- WHAT THIS TASK INVOLVES:
Among the entries that follow, find every line with the word "will" and list it.

- SUPPLIED DATA:
··········
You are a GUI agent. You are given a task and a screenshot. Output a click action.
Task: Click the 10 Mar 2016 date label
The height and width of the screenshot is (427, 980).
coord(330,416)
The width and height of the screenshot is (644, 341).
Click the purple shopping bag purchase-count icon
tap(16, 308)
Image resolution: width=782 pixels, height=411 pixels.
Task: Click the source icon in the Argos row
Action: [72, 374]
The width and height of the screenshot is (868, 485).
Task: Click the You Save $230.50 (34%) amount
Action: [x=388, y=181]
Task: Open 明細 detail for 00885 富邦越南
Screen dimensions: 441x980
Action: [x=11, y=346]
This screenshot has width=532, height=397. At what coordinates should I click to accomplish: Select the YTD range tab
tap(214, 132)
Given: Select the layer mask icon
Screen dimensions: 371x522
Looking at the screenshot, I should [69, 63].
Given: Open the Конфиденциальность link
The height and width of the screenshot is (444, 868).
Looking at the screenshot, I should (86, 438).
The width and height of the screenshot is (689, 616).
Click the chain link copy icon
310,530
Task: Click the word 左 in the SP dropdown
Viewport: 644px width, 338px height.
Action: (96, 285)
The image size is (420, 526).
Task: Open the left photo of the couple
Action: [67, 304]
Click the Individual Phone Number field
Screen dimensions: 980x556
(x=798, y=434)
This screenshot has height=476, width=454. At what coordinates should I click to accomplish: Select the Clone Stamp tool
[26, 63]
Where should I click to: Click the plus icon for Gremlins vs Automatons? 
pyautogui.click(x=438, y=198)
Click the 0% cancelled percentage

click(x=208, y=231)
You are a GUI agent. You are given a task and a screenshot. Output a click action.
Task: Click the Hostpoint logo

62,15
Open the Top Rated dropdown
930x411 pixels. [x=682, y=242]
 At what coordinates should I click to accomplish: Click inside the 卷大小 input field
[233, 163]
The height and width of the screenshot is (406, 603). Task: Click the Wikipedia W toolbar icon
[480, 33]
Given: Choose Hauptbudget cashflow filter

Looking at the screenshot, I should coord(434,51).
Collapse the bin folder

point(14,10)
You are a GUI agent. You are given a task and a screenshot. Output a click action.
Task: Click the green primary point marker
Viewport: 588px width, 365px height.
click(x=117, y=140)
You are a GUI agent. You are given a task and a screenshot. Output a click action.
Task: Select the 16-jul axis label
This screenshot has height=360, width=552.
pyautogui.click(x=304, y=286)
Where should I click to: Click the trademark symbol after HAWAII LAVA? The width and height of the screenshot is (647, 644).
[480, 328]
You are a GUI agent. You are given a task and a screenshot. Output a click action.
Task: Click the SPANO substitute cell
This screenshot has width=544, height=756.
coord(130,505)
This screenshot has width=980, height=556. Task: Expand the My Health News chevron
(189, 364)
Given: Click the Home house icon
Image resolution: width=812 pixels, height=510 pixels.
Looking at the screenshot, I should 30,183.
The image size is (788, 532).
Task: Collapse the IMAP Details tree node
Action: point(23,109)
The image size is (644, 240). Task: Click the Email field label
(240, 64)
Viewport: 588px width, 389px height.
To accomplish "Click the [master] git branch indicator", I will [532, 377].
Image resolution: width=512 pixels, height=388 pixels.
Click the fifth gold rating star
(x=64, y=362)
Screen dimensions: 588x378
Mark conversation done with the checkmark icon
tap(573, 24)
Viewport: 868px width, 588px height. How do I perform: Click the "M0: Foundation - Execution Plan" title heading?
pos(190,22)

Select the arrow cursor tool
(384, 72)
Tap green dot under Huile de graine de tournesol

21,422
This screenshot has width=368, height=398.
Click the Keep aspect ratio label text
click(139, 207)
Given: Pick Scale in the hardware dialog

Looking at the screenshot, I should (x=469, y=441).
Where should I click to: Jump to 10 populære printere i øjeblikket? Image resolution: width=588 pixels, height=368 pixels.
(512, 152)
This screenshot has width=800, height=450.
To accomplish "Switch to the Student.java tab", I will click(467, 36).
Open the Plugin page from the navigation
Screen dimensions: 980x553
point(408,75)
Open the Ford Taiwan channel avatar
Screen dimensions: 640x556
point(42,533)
··········
- RESPONSE TO THIS TASK:
To accomplish "Click the [master] git branch indicator", I will [532, 377].
To accomplish "Switch to the Student.java tab", I will click(467, 36).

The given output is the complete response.